TASK DIRECTIONS → Copy out each line in the items below that contains the word "resolution".

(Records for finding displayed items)
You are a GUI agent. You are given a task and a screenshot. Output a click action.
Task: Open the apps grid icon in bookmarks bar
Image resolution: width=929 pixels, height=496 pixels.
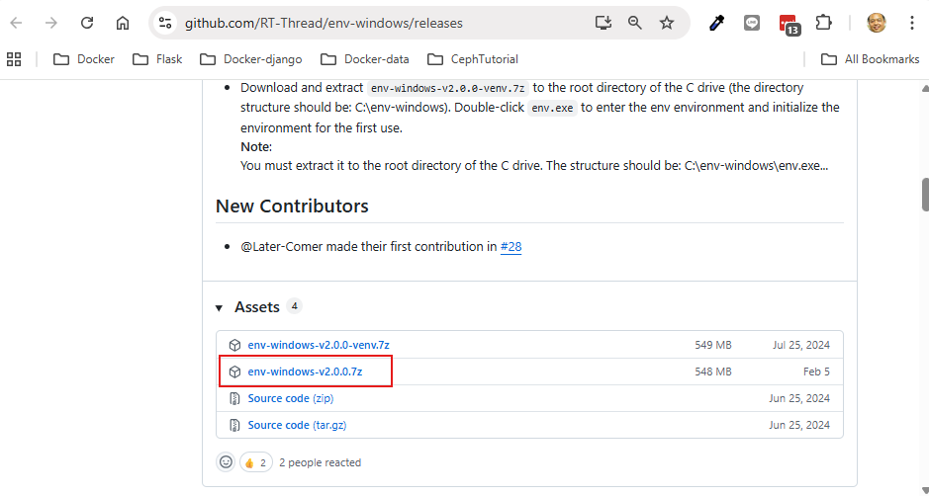pyautogui.click(x=15, y=59)

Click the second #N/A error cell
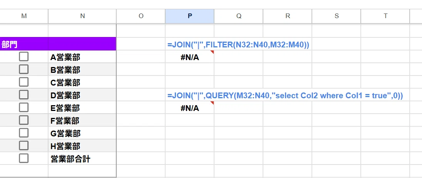click(190, 108)
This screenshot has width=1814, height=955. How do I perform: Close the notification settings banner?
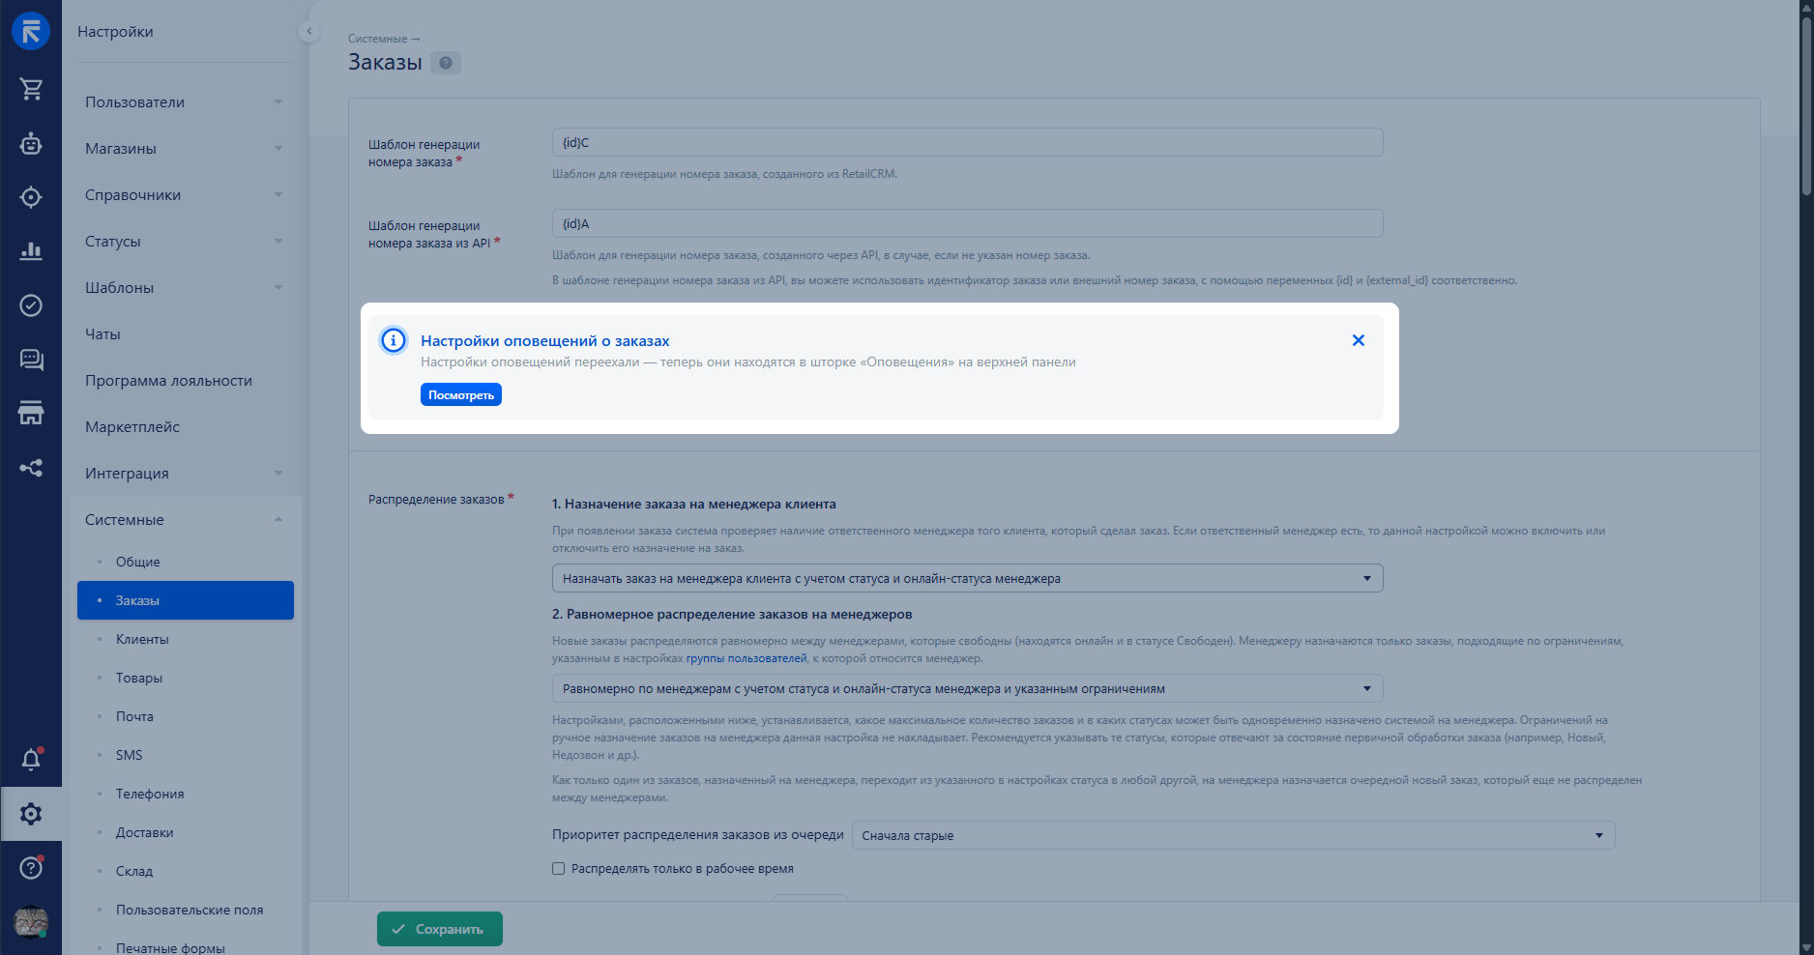click(1358, 340)
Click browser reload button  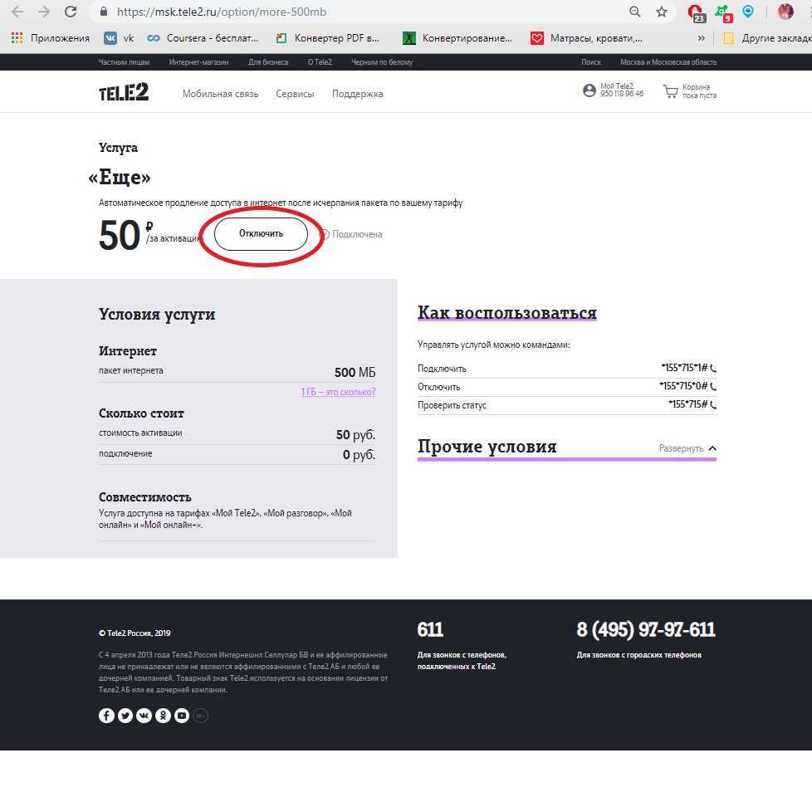tap(71, 12)
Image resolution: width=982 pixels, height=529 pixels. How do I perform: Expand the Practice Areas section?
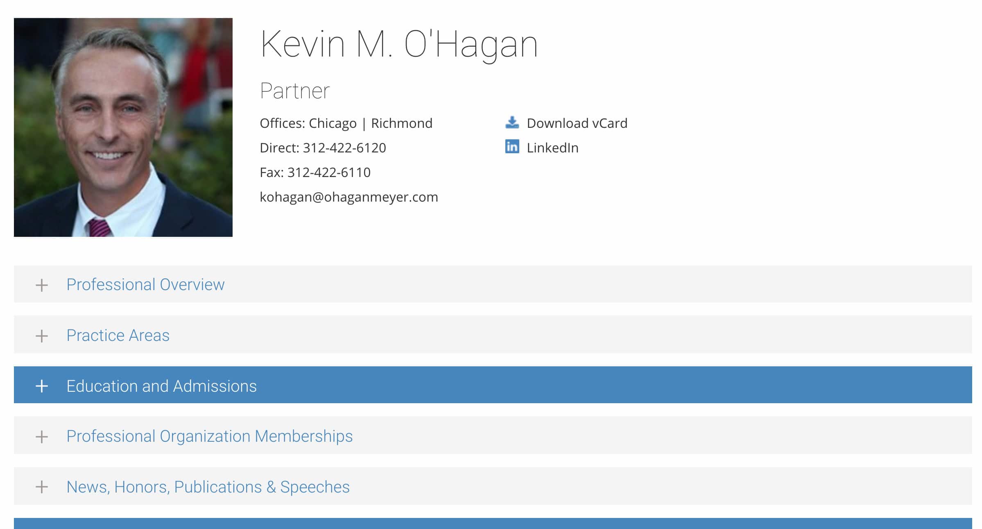pos(493,335)
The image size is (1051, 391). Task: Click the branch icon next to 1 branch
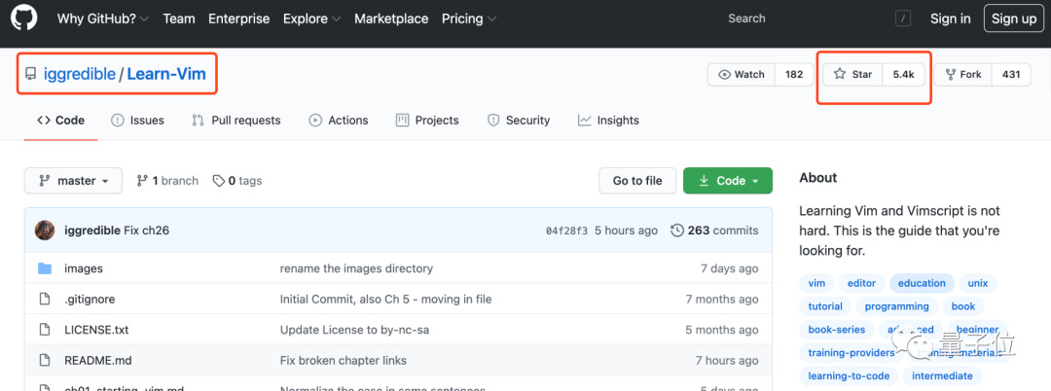[x=142, y=181]
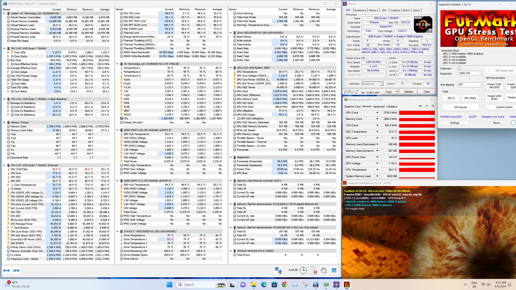The width and height of the screenshot is (516, 290).
Task: Open the GPU Load sensor dropdown
Action: [x=377, y=138]
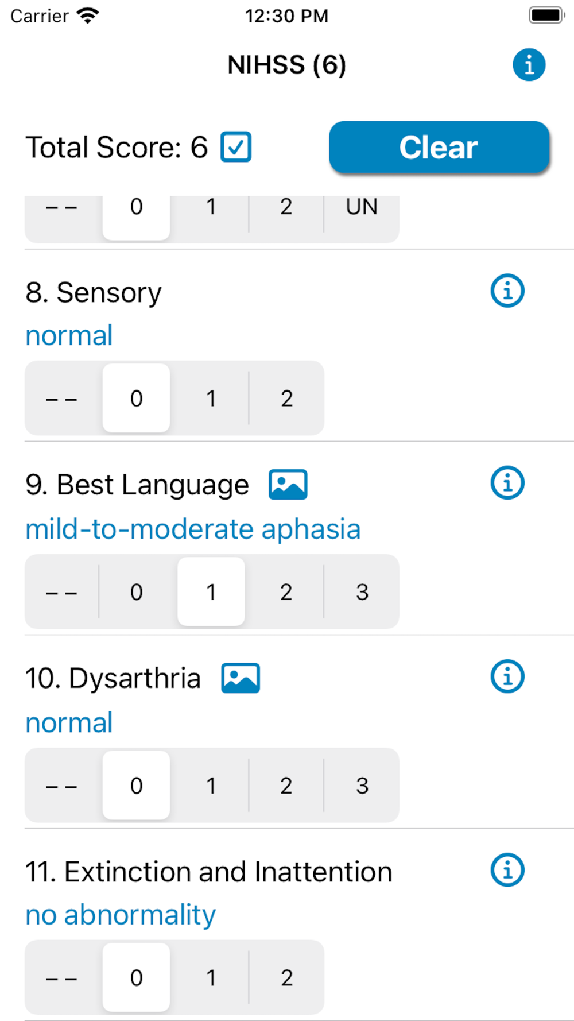Open Dysarthria info icon
Screen dimensions: 574x1021
[507, 676]
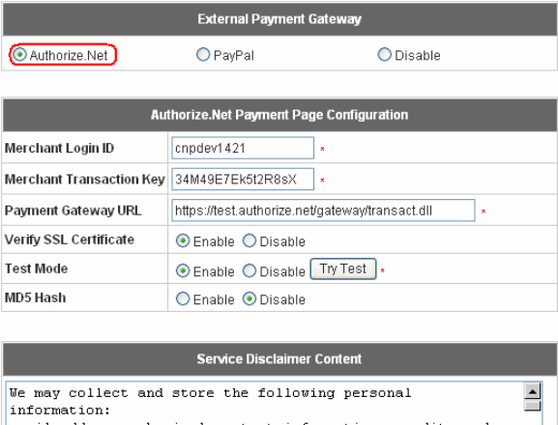The image size is (558, 425).
Task: Click the External Payment Gateway header
Action: (279, 18)
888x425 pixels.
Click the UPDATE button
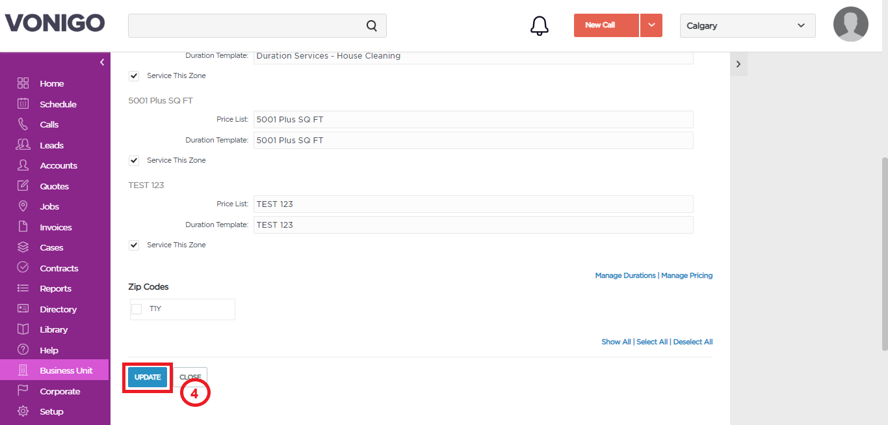[x=148, y=377]
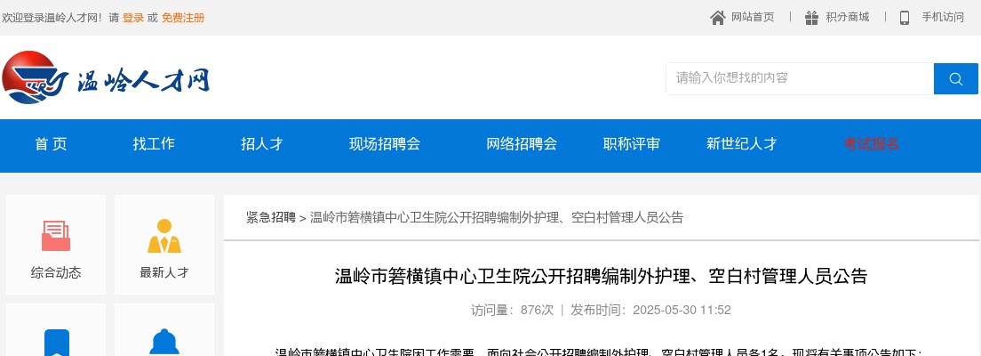This screenshot has height=356, width=981.
Task: Open the 首页 navigation item
Action: (52, 144)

CORRECT RESPONSE →
Image resolution: width=929 pixels, height=496 pixels.
Image resolution: width=982 pixels, height=529 pixels. How do I perform: Expand the Practice Areas section?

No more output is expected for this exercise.